**WHAT TO DO:** Below are records with pictures. Reproduce exactly the lines from the line with "This screenshot has" to the line with "You are a computer-use", inclusive, and leave each picture out.
(Beginning of DATA)
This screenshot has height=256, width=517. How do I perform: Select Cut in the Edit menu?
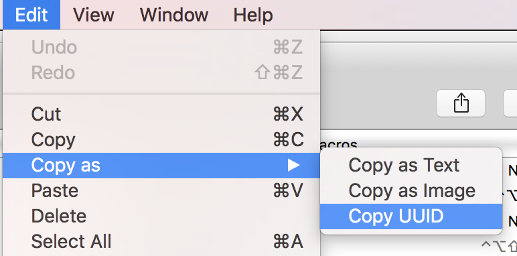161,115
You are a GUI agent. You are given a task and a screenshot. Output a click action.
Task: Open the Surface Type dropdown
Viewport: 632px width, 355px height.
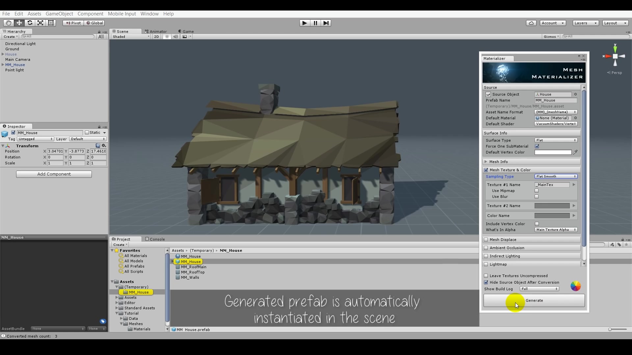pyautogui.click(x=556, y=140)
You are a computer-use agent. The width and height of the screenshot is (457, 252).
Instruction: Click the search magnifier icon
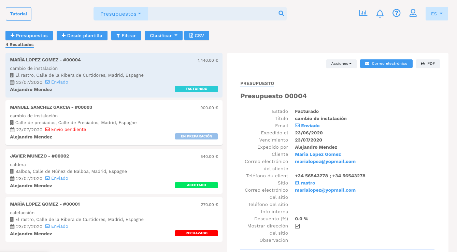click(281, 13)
(End of DATA)
(Beginning of DATA)
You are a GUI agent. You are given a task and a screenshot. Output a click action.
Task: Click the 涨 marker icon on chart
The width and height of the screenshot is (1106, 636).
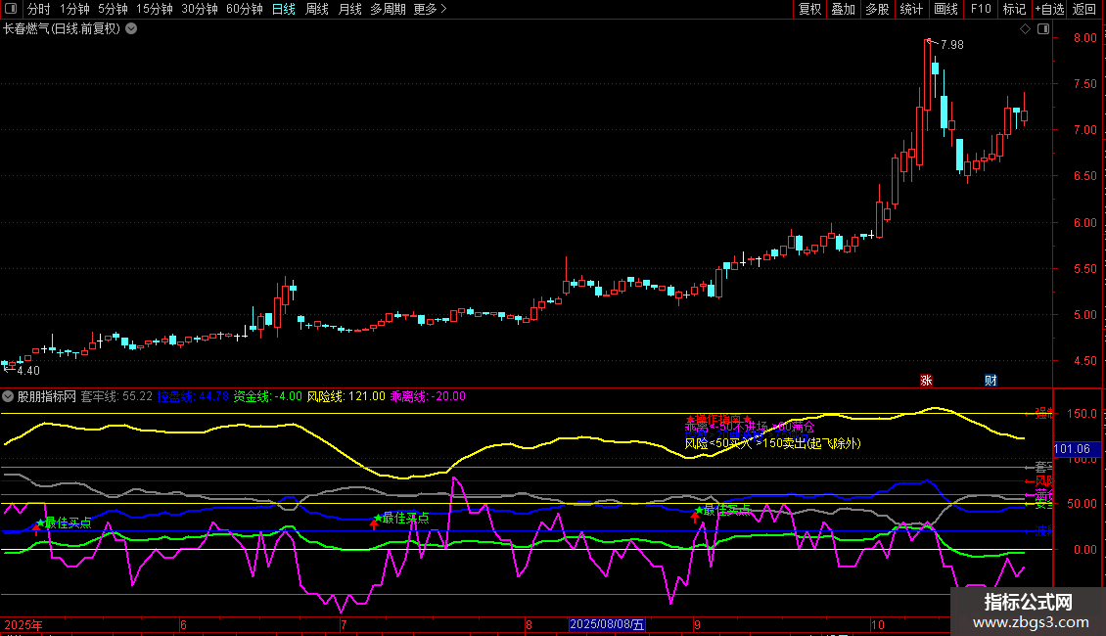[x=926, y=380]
(End of DATA)
**ANSWER BOX:**
This screenshot has height=256, width=517. How do I perform: Select Cut in the Edit menu?
161,115
You are a GUI agent. You are given a task and a screenshot. Output a click action.
Task: Open the Surface Type dropdown
Viewport: 632px width, 355px height.
pyautogui.click(x=556, y=140)
You are a computer-use agent. The width and height of the screenshot is (457, 252).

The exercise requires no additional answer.